We're living in a fast-paced world. It's fast-paced and we're being asked to juggle more and more things while somehow figuring out how not to lose our momentum. We've got our jobs on top of school on top of internships on top of sororities or fraternities and then we're also supposed to keep up with our family and friends. Not to mention, we need to take care of ourselves physically. Because, you know, you can't do a part-time job, an internship, and get your community service hours for the semester on an empty stomach.

At the end of the day, we're all just trying to do our best. We're constantly being told to do our best. The extra motivation is great and all, but I think that in the midst of how hard we're all working to prove ourselves we lose a lot. It seems like our "best" is always being pitched as one very narrow idea: a long list of responsibilities in the limited hours of the day that we can't be stressed about because then we're "ungrateful", and we can't possibly be tired because we're "young" and "hungry for it". I realize that might be a pessimistic way of putting it. Because there are days when juggling everything seems second-nature and everything is going well and you feel great.

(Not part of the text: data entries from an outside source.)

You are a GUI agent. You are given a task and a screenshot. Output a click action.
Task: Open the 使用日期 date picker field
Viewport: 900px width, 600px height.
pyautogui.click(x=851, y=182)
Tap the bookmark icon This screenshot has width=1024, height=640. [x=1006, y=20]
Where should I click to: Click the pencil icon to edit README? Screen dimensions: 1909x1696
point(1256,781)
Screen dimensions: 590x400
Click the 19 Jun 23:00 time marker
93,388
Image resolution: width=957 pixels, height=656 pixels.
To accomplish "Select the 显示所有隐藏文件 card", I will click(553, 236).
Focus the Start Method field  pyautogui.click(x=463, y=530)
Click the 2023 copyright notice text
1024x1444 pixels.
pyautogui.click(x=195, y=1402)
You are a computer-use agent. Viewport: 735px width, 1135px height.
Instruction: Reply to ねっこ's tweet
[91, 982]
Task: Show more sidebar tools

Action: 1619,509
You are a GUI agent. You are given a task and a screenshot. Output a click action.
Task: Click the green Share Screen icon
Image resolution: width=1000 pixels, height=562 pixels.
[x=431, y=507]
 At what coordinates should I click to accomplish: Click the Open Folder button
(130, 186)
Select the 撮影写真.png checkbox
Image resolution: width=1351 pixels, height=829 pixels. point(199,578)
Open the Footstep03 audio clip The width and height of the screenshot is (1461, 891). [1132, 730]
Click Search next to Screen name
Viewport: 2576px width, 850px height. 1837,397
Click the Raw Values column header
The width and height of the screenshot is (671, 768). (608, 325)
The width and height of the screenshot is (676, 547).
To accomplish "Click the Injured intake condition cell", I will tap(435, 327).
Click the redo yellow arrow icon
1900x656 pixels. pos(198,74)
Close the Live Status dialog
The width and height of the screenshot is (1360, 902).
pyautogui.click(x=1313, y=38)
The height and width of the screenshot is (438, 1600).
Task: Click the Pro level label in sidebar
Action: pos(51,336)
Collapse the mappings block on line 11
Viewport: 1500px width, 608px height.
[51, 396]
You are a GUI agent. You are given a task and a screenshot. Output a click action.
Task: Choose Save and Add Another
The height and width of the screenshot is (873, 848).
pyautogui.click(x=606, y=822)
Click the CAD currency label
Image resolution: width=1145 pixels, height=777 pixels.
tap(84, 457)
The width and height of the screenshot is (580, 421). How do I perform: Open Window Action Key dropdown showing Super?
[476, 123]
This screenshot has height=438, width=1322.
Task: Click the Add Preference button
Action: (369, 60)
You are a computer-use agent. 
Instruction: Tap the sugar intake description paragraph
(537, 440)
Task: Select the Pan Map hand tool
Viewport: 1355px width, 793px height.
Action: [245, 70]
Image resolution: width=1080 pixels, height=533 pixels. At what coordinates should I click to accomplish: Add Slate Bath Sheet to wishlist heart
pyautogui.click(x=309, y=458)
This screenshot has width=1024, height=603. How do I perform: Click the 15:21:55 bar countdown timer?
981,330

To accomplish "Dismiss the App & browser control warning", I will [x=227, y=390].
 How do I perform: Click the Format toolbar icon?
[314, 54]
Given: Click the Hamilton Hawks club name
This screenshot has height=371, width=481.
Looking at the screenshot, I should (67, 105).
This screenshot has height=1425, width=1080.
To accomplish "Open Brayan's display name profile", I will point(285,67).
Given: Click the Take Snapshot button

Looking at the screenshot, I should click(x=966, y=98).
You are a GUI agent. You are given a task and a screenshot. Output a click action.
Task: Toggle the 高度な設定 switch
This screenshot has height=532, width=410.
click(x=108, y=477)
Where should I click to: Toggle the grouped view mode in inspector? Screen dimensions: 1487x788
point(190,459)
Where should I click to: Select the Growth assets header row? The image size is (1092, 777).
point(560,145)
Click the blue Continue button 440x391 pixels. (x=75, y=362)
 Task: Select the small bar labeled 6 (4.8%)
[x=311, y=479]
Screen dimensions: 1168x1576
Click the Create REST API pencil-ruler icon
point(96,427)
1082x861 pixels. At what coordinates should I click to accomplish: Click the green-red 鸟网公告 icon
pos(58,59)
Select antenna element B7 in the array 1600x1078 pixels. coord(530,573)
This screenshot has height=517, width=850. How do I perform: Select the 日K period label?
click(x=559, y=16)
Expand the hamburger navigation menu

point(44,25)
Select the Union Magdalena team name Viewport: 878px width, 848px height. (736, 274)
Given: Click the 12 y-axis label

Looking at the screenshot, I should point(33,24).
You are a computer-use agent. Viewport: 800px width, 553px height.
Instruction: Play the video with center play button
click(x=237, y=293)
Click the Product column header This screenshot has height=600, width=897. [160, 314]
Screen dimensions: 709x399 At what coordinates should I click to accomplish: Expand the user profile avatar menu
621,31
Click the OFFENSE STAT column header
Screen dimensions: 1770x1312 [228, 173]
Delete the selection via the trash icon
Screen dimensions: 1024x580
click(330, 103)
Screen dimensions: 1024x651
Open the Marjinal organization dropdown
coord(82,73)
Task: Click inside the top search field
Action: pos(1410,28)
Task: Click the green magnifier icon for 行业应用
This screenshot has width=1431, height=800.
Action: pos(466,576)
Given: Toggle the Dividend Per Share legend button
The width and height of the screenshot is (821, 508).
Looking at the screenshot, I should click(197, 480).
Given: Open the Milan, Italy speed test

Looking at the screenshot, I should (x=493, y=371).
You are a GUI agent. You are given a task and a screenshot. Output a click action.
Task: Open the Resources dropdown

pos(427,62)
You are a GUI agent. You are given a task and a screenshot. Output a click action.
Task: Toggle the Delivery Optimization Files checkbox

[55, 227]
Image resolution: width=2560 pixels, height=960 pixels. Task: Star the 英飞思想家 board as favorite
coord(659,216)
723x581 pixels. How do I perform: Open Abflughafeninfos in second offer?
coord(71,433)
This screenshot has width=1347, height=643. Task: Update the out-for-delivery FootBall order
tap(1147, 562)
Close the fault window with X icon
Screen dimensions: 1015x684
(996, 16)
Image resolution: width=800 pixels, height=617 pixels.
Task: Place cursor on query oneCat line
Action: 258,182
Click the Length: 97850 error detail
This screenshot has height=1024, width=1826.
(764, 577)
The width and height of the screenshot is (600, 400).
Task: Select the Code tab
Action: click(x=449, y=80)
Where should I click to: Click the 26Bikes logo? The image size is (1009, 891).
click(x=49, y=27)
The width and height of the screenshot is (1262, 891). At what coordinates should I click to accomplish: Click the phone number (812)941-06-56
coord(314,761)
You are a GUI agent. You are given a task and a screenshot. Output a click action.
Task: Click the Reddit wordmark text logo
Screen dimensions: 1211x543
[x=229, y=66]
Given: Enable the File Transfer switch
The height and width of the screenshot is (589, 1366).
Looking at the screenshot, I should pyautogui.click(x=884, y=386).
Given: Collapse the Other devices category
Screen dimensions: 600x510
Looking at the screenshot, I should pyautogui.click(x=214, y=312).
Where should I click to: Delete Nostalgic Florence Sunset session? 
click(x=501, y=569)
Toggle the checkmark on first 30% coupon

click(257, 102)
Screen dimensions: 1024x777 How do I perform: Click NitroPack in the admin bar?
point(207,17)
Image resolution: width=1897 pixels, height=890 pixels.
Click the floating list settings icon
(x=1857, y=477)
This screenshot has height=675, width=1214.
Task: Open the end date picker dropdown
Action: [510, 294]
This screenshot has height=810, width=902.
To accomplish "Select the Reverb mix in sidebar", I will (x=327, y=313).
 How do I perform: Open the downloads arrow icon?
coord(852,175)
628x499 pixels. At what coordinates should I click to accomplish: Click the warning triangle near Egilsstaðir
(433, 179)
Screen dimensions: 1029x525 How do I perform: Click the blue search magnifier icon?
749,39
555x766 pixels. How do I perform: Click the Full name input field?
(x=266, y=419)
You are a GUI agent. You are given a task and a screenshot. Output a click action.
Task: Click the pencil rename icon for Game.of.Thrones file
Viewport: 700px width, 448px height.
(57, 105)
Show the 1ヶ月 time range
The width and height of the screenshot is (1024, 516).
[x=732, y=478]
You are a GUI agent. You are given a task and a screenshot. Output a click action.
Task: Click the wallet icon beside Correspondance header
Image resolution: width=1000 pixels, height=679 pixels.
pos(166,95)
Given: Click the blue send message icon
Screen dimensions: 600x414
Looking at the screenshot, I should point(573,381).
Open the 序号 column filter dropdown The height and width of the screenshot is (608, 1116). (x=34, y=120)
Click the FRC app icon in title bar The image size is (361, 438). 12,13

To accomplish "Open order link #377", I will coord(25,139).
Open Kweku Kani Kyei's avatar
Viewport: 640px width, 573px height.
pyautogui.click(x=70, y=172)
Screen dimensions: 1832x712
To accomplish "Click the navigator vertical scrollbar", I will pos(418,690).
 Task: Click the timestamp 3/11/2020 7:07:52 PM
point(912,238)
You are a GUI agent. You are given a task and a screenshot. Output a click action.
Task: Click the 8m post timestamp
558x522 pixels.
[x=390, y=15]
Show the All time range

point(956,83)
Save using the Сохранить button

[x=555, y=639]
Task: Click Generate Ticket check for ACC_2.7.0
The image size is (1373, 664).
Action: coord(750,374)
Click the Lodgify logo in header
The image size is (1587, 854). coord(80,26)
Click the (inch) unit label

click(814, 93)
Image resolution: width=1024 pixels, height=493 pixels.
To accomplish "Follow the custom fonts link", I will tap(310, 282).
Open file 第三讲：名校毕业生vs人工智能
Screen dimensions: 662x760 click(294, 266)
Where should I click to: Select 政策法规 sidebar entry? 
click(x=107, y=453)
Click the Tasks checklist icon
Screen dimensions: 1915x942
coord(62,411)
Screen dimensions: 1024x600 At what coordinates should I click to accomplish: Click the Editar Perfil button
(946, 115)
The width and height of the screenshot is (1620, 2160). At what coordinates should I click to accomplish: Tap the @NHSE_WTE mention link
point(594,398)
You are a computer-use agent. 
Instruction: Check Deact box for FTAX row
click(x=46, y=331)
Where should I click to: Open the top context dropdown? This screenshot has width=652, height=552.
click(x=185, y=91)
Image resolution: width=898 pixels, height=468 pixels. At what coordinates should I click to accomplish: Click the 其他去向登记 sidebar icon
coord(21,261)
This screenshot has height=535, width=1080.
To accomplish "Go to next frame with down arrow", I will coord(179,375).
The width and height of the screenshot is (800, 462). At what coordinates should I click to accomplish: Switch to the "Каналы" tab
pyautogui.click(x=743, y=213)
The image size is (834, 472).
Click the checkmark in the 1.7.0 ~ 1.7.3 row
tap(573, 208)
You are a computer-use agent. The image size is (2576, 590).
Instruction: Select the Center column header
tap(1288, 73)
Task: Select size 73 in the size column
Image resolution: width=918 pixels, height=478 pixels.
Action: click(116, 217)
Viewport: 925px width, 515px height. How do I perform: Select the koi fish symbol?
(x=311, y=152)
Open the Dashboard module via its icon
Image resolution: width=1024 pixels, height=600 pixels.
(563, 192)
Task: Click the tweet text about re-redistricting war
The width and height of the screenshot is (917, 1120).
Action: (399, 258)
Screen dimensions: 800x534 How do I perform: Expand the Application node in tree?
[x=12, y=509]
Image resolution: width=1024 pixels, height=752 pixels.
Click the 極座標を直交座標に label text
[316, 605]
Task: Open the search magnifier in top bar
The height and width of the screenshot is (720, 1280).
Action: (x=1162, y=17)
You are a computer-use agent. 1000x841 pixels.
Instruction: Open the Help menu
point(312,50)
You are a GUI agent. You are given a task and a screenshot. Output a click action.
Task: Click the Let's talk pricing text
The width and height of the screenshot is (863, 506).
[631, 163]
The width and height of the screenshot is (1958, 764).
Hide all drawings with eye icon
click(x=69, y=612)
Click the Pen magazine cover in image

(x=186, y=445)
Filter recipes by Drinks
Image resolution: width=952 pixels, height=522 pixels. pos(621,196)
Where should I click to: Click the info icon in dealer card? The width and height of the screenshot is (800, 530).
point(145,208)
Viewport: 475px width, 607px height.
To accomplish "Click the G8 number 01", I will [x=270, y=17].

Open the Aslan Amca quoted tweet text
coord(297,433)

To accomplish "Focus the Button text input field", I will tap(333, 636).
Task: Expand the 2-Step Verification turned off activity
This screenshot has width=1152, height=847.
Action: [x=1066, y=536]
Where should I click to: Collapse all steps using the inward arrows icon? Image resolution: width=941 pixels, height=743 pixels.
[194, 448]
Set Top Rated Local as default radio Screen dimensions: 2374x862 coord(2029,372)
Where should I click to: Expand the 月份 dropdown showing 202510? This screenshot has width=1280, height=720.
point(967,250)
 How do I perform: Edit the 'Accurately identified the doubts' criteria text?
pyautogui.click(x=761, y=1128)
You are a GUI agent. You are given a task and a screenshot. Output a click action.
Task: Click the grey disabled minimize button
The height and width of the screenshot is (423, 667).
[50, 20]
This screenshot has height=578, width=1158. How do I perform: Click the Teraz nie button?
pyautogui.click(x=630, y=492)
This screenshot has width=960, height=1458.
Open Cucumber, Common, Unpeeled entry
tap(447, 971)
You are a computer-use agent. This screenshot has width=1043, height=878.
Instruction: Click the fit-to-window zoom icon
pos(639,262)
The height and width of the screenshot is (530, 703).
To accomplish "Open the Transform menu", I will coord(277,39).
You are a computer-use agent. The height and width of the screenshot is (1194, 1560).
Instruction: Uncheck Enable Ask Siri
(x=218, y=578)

No matter how great it feels, though, all of that running around and keeping the pace gets exhausting. It doesn't matter how much you love your area of study, your job, the cause you're supporting. It takes a lot of mental, physical, and emotional stamina, and it's unrealistic to think that anyone, including yourself, can perform at that level all the time.

Doing your best isn't just about clocking the most hours at work or being chapters ahead in class. Doing your best also means taking the best care of yourself, physically and mentally, that you possibly can. Sometimes that means you don't take that overtime so you can finally get eight hours of sleep. You miss that one study session your TA's were hosting so you could finally make a real meal for yourself instead of living on granola bars and pretending that that's enough to sustain you. There are just going to be times when doing your best means tapping out of something you normally wouldn't for the sake of your mental health. Running yourself ragged isn't good in the short term or the long term.

We're living in a fast-paced world and if we want any hope for keeping up with it we need to treat our minds and bodies like they're just as important as our classes and internships and jobs. At the end of the day, they're more important. It might not seem like that at the moment, but the truth of the matter is we only get one body and our mind is the only one we've got for all of our trips around the sun. There are always more semesters, other jobs and internships and community service opportunities will come along if anything else falls through. But you can't fall through on yourself.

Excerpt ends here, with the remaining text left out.